The sense that the prime minister would only stir himself to use his authority in a crisis encouraged a spirit of lawlessness which in the years following led to active disorder and the threat of civil war; secure in the belief that they were too valuable to be dismissed and free from fear that the head of the government would call them to order, his less temperate colleagues were stimulated to a license of speech and to an independence of action that threatened the solidity of cabinet rule and prepared the rift which ultimately broke the party. These were the days when the blood of Marlborough, warming in Mr. Winston Churchill's veins, urged him to take personal part in a military campaign against a couple of hooligans in the east end of London; they were the days of Mr. Lloyd George's more finished Limehouse manner. And, while it is fair to assume that the prime minister's intellectual fastidiousness recoiled from this exuberance of action and speech, he did nothing to dissociate himself from it publicly.

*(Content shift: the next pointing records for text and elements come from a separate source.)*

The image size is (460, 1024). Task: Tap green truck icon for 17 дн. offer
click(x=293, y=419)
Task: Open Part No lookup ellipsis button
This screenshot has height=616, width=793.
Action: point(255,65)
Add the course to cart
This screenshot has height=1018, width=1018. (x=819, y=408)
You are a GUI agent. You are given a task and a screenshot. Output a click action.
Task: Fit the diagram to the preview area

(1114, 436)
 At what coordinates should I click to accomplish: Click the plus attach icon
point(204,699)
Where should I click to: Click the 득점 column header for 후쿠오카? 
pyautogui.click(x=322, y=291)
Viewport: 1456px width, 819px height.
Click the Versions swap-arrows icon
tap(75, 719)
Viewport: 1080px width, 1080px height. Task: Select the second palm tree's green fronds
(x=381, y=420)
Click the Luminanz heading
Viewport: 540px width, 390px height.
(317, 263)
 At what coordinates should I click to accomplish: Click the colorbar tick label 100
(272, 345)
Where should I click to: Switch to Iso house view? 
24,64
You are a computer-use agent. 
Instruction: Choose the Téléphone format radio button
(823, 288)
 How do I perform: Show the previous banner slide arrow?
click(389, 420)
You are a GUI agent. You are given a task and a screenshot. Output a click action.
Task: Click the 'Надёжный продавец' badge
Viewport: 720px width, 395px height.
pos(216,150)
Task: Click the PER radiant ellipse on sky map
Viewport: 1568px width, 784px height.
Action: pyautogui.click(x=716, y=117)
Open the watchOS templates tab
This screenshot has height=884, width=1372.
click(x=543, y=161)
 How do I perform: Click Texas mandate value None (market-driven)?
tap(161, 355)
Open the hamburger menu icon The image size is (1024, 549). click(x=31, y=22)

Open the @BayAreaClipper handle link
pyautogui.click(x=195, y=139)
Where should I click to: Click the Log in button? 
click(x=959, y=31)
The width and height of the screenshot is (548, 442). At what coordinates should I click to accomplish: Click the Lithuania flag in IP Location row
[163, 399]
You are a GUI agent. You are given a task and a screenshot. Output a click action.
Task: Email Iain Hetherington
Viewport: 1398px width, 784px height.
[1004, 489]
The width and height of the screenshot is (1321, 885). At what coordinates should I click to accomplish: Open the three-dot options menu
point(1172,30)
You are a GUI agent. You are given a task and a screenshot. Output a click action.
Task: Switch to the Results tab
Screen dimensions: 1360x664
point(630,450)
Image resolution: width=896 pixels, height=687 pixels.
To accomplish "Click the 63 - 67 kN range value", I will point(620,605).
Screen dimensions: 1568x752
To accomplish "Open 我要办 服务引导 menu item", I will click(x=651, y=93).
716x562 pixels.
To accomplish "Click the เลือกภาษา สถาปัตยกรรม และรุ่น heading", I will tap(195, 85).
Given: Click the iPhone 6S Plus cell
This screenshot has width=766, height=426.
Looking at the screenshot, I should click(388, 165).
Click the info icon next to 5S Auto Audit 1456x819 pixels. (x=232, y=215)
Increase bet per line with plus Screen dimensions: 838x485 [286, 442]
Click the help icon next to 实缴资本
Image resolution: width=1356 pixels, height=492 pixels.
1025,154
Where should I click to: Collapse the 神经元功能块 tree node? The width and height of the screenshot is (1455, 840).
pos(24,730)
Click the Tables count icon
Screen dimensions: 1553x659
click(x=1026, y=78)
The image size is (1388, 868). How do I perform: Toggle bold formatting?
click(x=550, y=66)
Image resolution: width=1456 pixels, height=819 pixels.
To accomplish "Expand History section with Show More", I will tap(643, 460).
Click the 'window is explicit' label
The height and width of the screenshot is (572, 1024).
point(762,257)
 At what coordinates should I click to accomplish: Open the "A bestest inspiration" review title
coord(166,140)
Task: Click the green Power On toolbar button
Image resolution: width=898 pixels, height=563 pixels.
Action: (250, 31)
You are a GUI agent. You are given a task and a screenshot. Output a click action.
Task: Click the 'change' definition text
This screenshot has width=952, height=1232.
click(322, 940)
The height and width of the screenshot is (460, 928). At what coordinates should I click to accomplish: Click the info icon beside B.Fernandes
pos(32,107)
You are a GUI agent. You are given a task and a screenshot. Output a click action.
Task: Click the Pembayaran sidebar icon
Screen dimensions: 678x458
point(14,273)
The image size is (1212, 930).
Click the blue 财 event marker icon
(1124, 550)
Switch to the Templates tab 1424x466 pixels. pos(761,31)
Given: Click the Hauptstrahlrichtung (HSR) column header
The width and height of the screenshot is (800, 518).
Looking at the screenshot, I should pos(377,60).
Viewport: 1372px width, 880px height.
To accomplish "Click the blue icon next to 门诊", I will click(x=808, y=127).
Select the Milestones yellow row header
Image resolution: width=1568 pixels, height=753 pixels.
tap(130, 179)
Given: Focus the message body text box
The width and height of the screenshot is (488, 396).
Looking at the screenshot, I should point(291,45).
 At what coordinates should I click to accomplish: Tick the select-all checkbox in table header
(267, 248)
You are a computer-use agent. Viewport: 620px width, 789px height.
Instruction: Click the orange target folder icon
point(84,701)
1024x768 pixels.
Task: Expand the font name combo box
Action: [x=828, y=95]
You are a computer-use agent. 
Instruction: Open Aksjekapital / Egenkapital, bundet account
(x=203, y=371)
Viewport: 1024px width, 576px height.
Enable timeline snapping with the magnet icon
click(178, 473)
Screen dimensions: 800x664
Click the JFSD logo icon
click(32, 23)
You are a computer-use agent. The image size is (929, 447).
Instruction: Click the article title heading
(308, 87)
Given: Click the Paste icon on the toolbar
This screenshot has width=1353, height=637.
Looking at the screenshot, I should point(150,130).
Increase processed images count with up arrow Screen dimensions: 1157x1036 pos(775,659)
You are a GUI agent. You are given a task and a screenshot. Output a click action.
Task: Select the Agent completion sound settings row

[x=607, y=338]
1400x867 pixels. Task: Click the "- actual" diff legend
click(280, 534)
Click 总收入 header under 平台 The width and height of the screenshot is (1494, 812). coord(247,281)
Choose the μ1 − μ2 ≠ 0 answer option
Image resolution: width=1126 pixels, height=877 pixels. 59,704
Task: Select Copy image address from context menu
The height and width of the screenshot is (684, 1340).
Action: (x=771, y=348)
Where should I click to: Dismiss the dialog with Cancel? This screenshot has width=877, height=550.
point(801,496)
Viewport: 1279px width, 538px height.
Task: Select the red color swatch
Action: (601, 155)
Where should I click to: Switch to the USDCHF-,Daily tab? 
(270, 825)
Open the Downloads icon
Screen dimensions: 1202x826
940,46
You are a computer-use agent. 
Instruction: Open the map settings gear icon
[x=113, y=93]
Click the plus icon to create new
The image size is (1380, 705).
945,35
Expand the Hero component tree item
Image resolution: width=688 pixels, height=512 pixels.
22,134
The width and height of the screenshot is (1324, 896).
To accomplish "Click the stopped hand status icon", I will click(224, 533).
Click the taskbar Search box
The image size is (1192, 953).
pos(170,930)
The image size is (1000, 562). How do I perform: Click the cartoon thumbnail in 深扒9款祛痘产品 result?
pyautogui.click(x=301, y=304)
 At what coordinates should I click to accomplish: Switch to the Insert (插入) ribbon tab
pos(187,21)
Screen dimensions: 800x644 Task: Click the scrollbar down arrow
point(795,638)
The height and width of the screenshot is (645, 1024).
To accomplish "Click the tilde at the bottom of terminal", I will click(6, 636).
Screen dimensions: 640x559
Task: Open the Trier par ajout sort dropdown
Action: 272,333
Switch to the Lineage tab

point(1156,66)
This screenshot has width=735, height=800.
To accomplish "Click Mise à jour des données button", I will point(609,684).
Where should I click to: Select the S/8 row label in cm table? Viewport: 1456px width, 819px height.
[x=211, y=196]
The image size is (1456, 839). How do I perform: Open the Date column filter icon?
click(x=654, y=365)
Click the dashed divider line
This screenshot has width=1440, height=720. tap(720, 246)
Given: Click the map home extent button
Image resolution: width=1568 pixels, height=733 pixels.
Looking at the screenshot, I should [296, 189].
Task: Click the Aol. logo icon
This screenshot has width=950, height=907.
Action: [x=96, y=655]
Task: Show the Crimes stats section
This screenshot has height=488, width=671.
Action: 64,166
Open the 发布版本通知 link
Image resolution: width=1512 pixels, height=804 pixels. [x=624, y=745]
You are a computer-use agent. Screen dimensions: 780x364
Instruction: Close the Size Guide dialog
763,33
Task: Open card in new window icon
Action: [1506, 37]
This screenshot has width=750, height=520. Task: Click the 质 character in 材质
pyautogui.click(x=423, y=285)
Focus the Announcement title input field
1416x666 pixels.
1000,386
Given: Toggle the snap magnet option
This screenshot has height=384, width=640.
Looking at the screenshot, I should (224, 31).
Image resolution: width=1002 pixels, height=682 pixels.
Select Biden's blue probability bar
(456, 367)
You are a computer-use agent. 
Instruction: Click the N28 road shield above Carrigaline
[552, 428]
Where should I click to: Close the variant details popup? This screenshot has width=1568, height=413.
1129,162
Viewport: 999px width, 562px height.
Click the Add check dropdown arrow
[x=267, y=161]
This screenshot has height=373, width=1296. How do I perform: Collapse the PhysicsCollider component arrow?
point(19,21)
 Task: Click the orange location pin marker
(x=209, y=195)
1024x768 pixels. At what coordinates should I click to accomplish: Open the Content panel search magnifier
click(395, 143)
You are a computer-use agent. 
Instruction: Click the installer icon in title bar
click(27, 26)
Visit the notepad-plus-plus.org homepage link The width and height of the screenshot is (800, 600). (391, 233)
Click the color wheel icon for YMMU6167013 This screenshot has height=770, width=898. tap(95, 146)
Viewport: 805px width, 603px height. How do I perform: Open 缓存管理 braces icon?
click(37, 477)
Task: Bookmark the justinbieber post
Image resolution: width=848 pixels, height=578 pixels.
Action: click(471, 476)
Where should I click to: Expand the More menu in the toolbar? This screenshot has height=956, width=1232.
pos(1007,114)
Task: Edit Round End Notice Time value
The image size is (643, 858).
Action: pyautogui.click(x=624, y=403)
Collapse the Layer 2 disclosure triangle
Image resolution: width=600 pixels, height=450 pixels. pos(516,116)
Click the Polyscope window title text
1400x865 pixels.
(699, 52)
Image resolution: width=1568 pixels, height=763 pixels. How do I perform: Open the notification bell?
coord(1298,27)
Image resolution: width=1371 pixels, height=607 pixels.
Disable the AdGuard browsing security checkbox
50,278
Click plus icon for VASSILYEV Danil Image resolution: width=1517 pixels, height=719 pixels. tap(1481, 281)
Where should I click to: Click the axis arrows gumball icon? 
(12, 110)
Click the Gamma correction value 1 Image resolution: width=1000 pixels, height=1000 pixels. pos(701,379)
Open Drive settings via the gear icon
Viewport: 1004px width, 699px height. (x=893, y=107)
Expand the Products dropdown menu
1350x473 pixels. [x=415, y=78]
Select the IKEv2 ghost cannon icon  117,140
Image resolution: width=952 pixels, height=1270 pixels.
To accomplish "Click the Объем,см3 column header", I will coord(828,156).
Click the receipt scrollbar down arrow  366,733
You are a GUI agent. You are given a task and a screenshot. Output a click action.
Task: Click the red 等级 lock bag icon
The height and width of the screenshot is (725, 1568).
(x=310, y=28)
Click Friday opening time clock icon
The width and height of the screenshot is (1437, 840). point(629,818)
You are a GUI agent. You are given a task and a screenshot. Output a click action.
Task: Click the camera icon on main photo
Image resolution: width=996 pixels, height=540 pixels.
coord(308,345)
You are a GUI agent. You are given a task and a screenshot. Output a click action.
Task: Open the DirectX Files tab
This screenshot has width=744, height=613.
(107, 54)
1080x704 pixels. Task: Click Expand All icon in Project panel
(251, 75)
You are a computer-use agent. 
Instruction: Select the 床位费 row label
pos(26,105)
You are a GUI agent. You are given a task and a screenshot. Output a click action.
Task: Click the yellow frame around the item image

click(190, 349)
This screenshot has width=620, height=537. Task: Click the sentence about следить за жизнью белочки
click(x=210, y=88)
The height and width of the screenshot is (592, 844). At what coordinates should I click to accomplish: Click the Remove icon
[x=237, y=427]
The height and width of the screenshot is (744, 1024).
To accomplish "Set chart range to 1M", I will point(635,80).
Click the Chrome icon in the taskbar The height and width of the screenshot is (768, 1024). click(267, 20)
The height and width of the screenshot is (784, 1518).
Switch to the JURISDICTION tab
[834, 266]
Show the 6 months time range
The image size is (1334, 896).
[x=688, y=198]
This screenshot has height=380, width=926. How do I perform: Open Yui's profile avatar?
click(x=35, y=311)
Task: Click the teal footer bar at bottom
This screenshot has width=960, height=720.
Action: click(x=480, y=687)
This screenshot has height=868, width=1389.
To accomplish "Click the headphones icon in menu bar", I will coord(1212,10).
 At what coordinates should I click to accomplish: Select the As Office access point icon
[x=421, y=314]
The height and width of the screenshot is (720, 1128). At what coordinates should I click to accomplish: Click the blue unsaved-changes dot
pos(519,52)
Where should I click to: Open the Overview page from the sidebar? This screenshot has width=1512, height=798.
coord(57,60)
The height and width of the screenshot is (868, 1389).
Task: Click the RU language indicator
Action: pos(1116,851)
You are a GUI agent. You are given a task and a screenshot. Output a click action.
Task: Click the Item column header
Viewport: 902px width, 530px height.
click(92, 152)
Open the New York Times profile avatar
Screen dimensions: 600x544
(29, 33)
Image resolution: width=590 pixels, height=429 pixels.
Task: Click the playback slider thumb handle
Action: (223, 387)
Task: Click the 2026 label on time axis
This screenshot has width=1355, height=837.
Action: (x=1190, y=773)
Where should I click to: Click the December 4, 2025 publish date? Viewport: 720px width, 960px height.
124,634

The same lethargy brooded over the beginning of every new crisis. In addition to a long succession of labour troubles, occasionally composed at the eleventh hour, but usually flourishing to the general discomfort of the community at the thirteenth, ministers, in their lofty refusal to be stampeded, allowed two incipient rebellions against public order to reach a point of success and determination at which one could put a pistol to the head of the government and the other could demonstrate that the executive lacked power to quell unruliness. During these years the agitation in favour of female suffrage is only of interest in so far as it encouraged the enemies of England in their belief that the strength of the government was paralysed. The parliamentary vote has now been conceded to women; Mr. Asquith, its most stalwart antagonist, has seen that he mistook a prejudice for a principle and has repaired his mistake. In the three years before the war, however, he was not yet so well convinced of women's fitness to govern that he would allow female suffrage to become a line of party division. The suffragettes spoke and stormed, burnt and broke; their adherents in the House of Commons were not numerous enough to force a bill through; and the government was amply justified in not lending support to a cause which had no certain popular backing in the country.[19] But, if the time was not yet ripe for a parliamentary contest, the executive had at least a duty in maintaining public order. The weakness displayed by ministers in handling this series of sporadic rebellions suggested to other discontented parties in England, Ireland and Germany that ministers were powerless to govern; a critic with any detachment wondered, in spite of himself, why the English fancied that they had any genius for self-government.